Six basic publicity tips are outlined to help non-professionals publicize their own fundraisers or special events. The focus is on mainstream media, including daily and weekly newspapers, local radio and television/cable television stations, special interest/trade publications and magazines, local online news sources, and Facebook.

In my former professional life, I was a public relations (PR) consultant for 14 years, working largely with not-for-profit organizations at the local, regional and national level.

A few friends recently asked for suggestions to help promote a local fundraiser they were hosting, so I came up with some of the more basic tips and tools used to promote special events. Here they are:

(1) Send an announcement – called a news release or press release – to the area daily and weekly newspapers, preferably with a photo of some of the local participating talent (papers prefer shots of people "doing something" other than staring at the camera, so they can be looking over papers or something). List the time, date, place, entrance fee (if there is one), as well as the activities planned and the reason you are holding the event. Don't forget to always include your contact information, in case anyone has questions or wants more information regarding the event.

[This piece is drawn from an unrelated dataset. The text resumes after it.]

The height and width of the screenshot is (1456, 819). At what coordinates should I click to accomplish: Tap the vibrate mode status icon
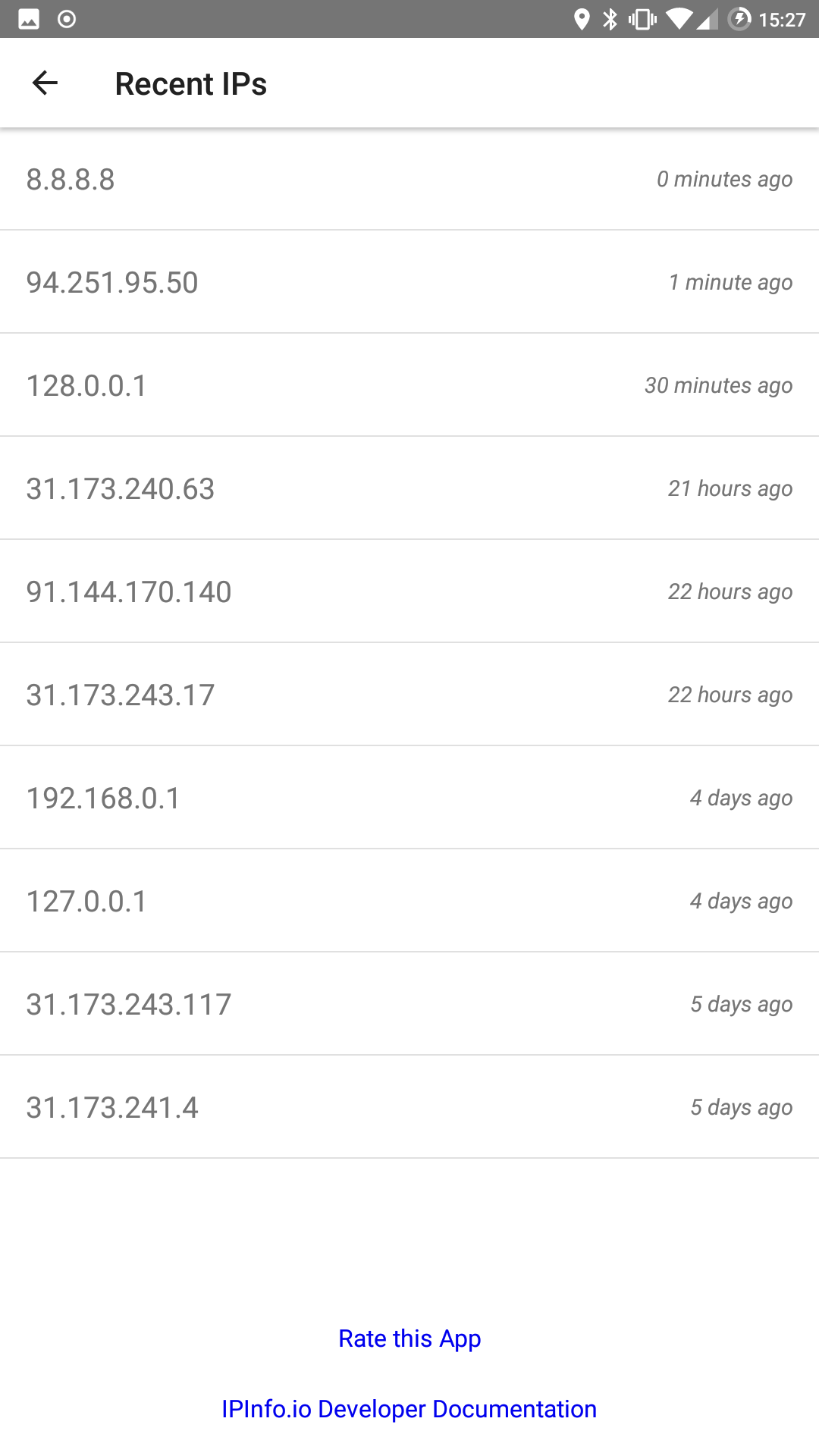[642, 19]
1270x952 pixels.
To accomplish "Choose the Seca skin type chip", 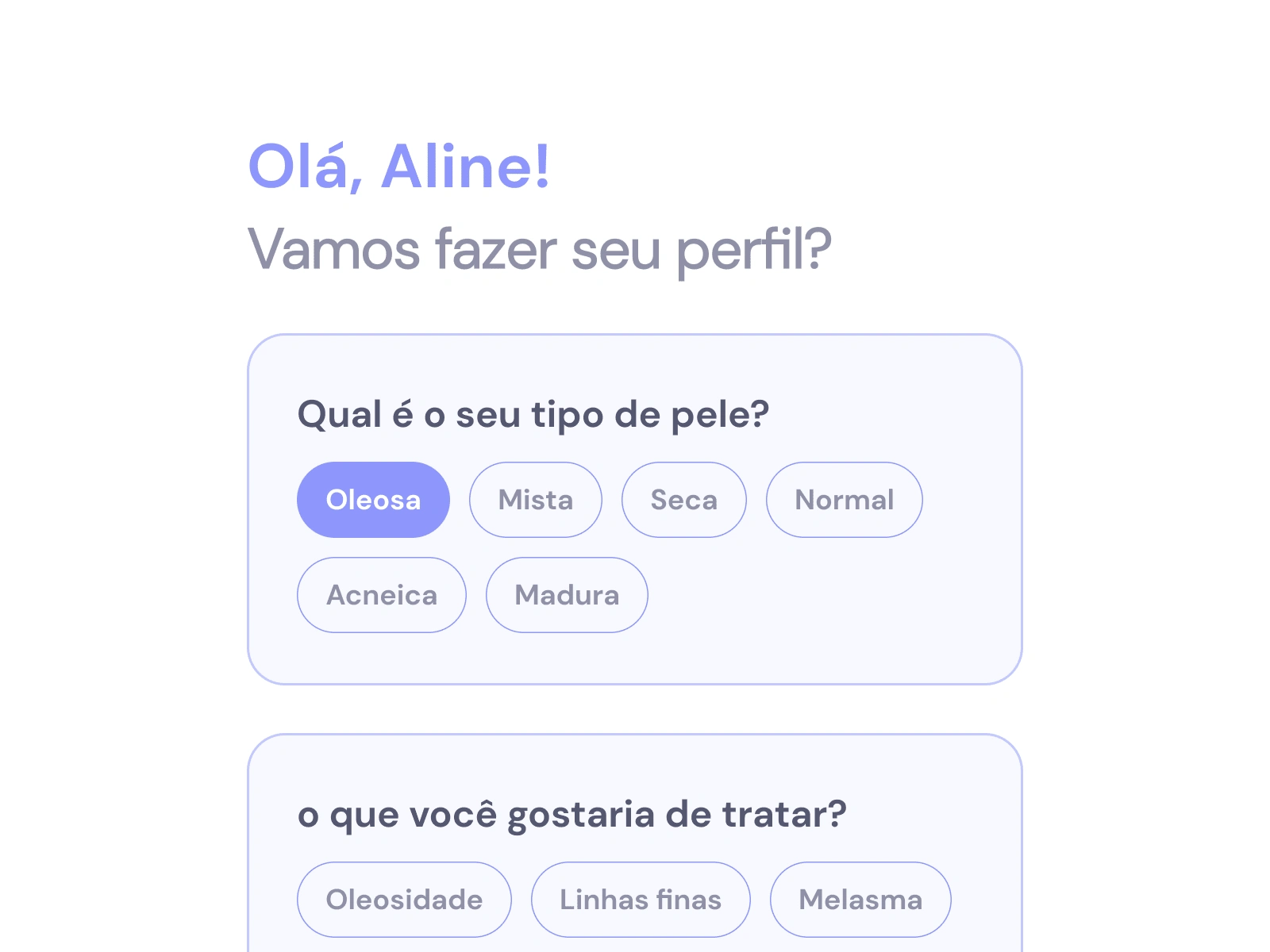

(2) Send the same information to area radio stations as a public service announcement (PSA) and to TV and cable stations as a Bulletin Board Announcement (BBA). Time the PSA to last about 30 seconds – read it slowly out loud to make sure the time is accurate – and print it in all capital letters, so it is easier for DJs to read on-air. The BBAs are also short and to-the-point. Some cable stations have specific forms to fill in that make it easier to gauge their space limits.

(3) “Planning committee" members – two or three people can be a committee, you know! – can call the area media outlets directly to pitch the relevant editors (music, sports, lifestyle, etc.), inviting them to cover it as a feature story. If your "committee" members live in different areas with different local papers, you can send a news release stating "(TOWN) resident (NAME) is a member of the planning committee for..." Weekly newspapers love news about local residents.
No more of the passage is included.